The case of “Commissioner of Customs (Imports), Mumbai v. M/s Ganpati Overseas” revolves around allegations of under-invoicing of imported goods from Hong Kong and the subsequent imposition of penalties by Customs authorities in India. The Supreme Court examined the rejection of invoice prices, the burden of proof in under-valuation cases, and the reliance on foreign export declarations.

The Court upheld the decision of the Customs, Excise and Service Tax Appellate Tribunal (CESTAT) to set aside the penalties and value enhancements, setting a precedent in customs valuation rules and evidence standards.

FACTS OF THE CASE

In the case where under-invoicing imported goods from Hong Kong, potentially evading customs duty. The case reached the Supreme Court after the Customs Commissioner imposed penalties.

The central issue was the rejection of the invoice price and the burden of proof for under-valuation. The Customs Valuation Rules were essential in this case. The Supreme Court upheld the CESTAT’s decision to set aside the penalties, emphasizing the need for solid reasons and evidence for rejecting invoice prices in customs disputes.

 This case established a significant precedent for customs valuation rules and the burden of proof in similar cases.

Courts Analysis and Decision.

 The court emphasized that the Customs department must provide solid reasons and evidence when rejecting invoice prices in customs disputes.
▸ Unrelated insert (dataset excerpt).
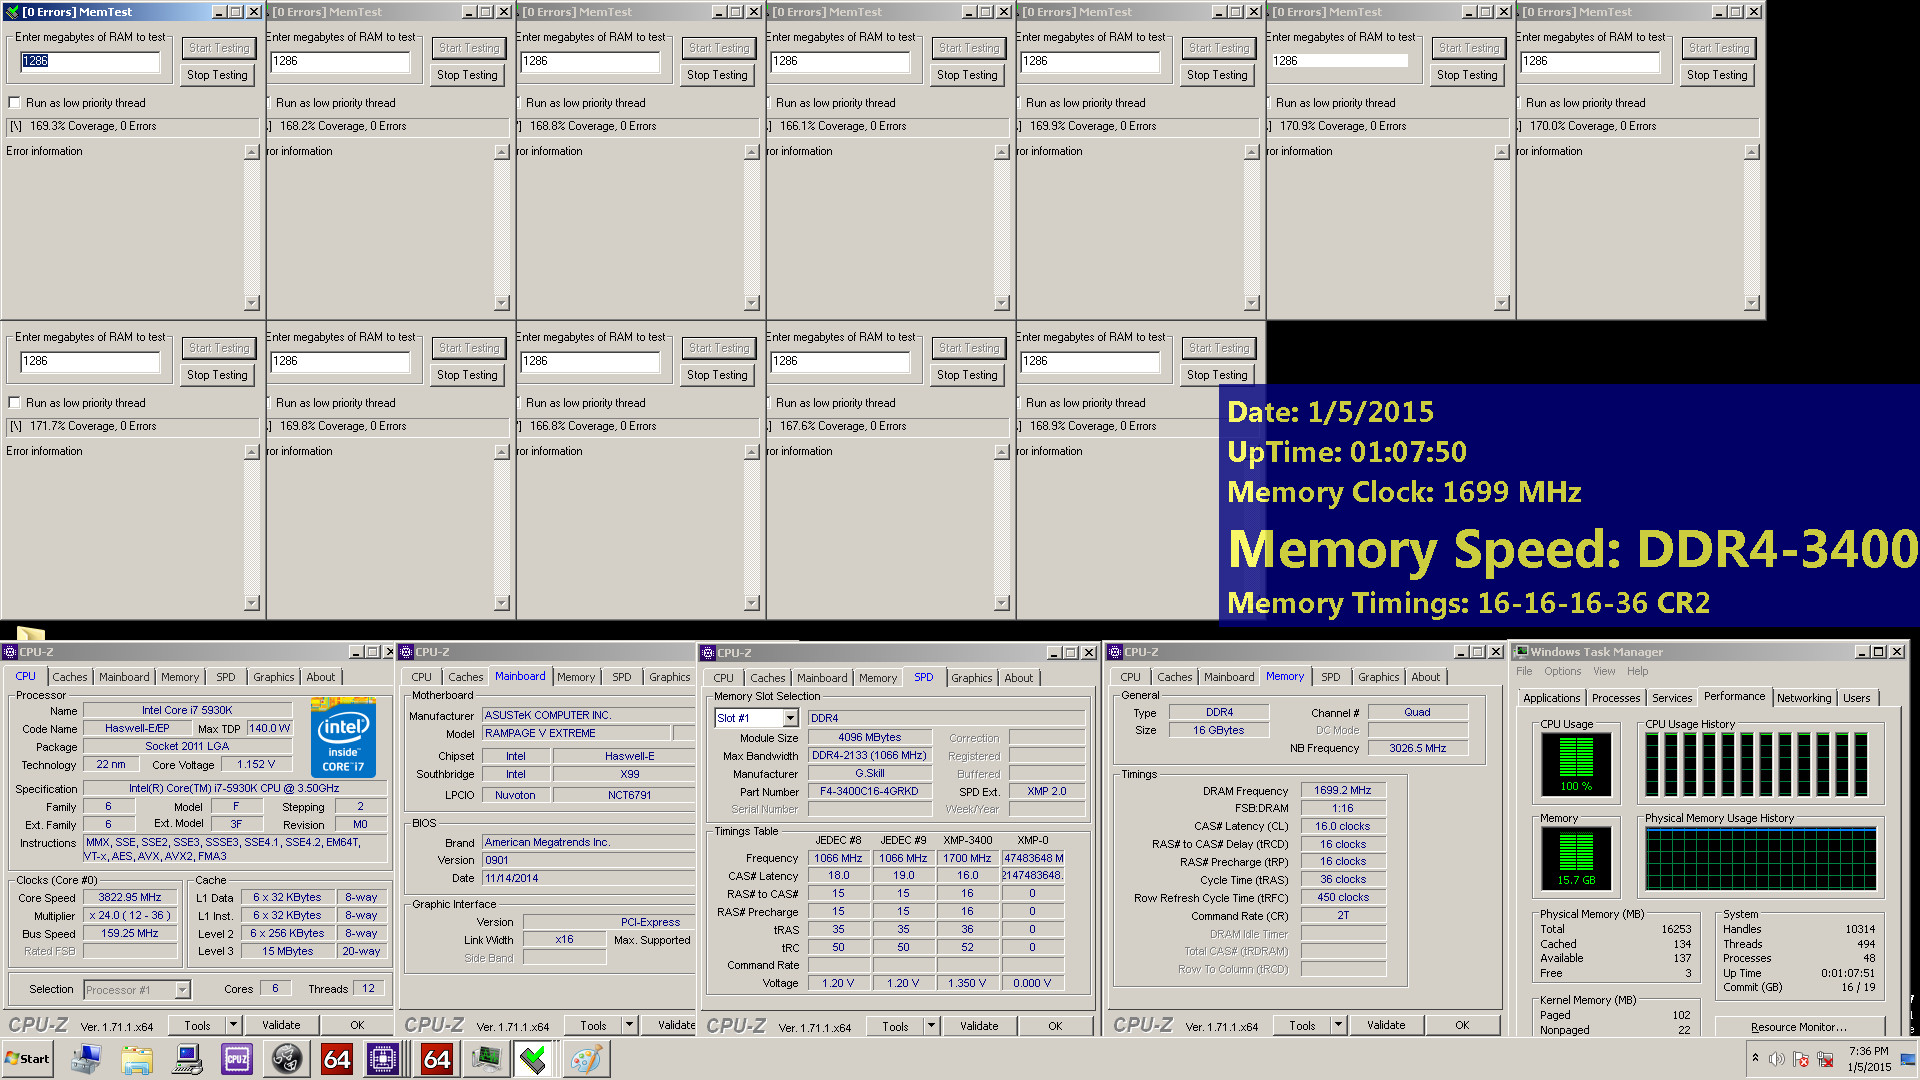Show hidden tray icons arrow
1920x1080 pixels.
[1755, 1058]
The burden of proof for under-valuation lies with the department, and detailed inquiries and adequate evidence are required to allege under-valuation.

The Court noted that both the department and the adjudicating authority had not justified the rejection of the import invoice price as incorrect and the subsequent enhancement of the price. As a result, the CESTAT’s decision to set aside the penalties and value enhancements was upheld, and the appeals filed by the Customs Commissioner were dismissed. This case established a significant precedent in customs valuation rules and evidence standards.